Accounting for Restructuring Plans

Based on our policies for the calculation and payment of severance benefits, we account for employee-related restructuring charges as an ongoing benefit arrangement in accordance with ASC Topic 712, Compensation - Nonretirement Postemployment Benefits.

Related Party Transactions

From time to time we enter into arrangements with parties which may be affiliated with us, executive officers, and members of our board of directors. These transactions are primarily comprised of sales transactions in the normal course of business and are immaterial to the financial statements for all periods presented.

Leases

We have entered into a number of facility leases to support our research and development activities, sales operations, and other corporate and administrative functions in North America, Europe, the Middle East, and Asia, which qualify as operating leases under U.S. GAAP. We also have a limited number of equipment leases that also qualify as operating leases. We determine if contracts with vendors represent a lease or have a lease component under U.S. GAAP at contract inception. During 2020, we also entered into a limited number of equipment leases that qualify as finance leases. Our leases have remaining terms ranging from less than one year to six years. We lease corporate office space in Burlington, Massachusetts, which expires in May 2028. Some of our leases include options to extend or terminate the lease prior to the end of the agreed upon lease term. For purposes of calculating lease liabilities, lease terms include options to extend or terminate the lease when it is reasonably certain that we will exercise such options.

Operating lease right of use assets and liabilities are recognized based on the present value of the future minimum lease payments over the lease term at the lease commencement date. As our leases generally do not provide an implicit rate, we use an estimated incremental borrowing rate in determining the present value of future payments. The incremental borrowing rate represents an estimate of the interest rate we would incur at lease commencement to borrow an amount equal to the lease payments on a collateralized basis over the term of a lease within a particular location and currency environment. The operating leases are included in “Right of use assets,” “Accrued expenses and other current liabilities,” and “Long-term lease liabilities” on our consolidated balance sheets.

Finance lease right of use assets and liabilities are recognized based on the present value of the future minimum lease payments over the lease term at the lease commencement date.

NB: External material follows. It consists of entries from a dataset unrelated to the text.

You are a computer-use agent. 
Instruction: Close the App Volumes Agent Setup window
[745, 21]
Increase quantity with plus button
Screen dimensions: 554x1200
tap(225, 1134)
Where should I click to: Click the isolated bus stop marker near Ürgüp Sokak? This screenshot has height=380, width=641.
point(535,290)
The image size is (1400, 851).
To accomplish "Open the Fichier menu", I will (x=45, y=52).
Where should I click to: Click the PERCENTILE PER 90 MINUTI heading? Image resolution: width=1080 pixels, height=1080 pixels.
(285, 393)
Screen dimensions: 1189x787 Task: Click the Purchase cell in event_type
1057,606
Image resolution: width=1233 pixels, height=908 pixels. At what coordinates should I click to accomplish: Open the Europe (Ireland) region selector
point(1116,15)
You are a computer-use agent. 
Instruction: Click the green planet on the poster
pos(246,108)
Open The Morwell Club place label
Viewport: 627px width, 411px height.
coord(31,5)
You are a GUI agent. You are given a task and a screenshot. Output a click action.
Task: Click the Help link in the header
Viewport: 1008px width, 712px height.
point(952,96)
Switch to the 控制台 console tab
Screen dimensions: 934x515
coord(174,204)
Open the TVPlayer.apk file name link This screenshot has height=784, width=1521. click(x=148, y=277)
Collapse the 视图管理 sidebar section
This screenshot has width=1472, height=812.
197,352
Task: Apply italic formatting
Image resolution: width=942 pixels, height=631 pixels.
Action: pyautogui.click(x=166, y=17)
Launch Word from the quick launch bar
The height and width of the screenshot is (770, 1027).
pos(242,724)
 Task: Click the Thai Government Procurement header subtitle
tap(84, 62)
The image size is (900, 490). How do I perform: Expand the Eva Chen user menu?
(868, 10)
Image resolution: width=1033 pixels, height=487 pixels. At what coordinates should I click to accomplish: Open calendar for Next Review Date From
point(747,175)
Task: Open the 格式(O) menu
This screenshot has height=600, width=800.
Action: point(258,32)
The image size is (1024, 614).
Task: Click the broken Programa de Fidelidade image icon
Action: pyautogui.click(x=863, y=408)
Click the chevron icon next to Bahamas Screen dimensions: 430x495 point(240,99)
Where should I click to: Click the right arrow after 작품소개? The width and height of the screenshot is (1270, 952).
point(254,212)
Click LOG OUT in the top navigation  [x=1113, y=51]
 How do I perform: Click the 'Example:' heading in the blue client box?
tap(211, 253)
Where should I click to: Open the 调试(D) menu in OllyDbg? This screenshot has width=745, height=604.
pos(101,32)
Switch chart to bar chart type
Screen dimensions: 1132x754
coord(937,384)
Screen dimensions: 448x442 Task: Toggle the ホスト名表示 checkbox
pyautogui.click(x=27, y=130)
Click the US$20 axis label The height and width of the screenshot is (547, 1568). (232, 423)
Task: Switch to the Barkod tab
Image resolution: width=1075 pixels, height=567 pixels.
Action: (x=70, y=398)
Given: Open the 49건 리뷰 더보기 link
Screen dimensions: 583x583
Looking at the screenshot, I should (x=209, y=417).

Each lease agreement provides an implicit discount rate used to determine the present value of future payments.

Lease costs are included within research and development, marketing and selling, and general and administrative lines on the consolidated statements of operations, and the related cash payments are included in the operating cash flows on the consolidated statements of cash flows. Variable lease costs, finance lease costs, and sublease income are not material.

Our lease agreements do not contain any material residual value guarantees or material restrictive covenants.

We have elected the following lease exceptions and practical expedients:
Separation of lease and non-lease componentsNon-lease components are excluded from our right of use (“ROU”) assets and lease liabilities and expensed as incurred. 
Short-term policyWe have elected the short-term lease recognition exemption for all applicable classes of underlying assets. Short-term disclosures include only those leases with a term greater than one month and 12 months or less, and expense is recognized on a straight-line basis over the lease term. Leases with an initial term of 12 months or less, that do not include an option to purchase the underlying asset that we are reasonably certain to exercise, are not recorded on the consolidated balance sheets.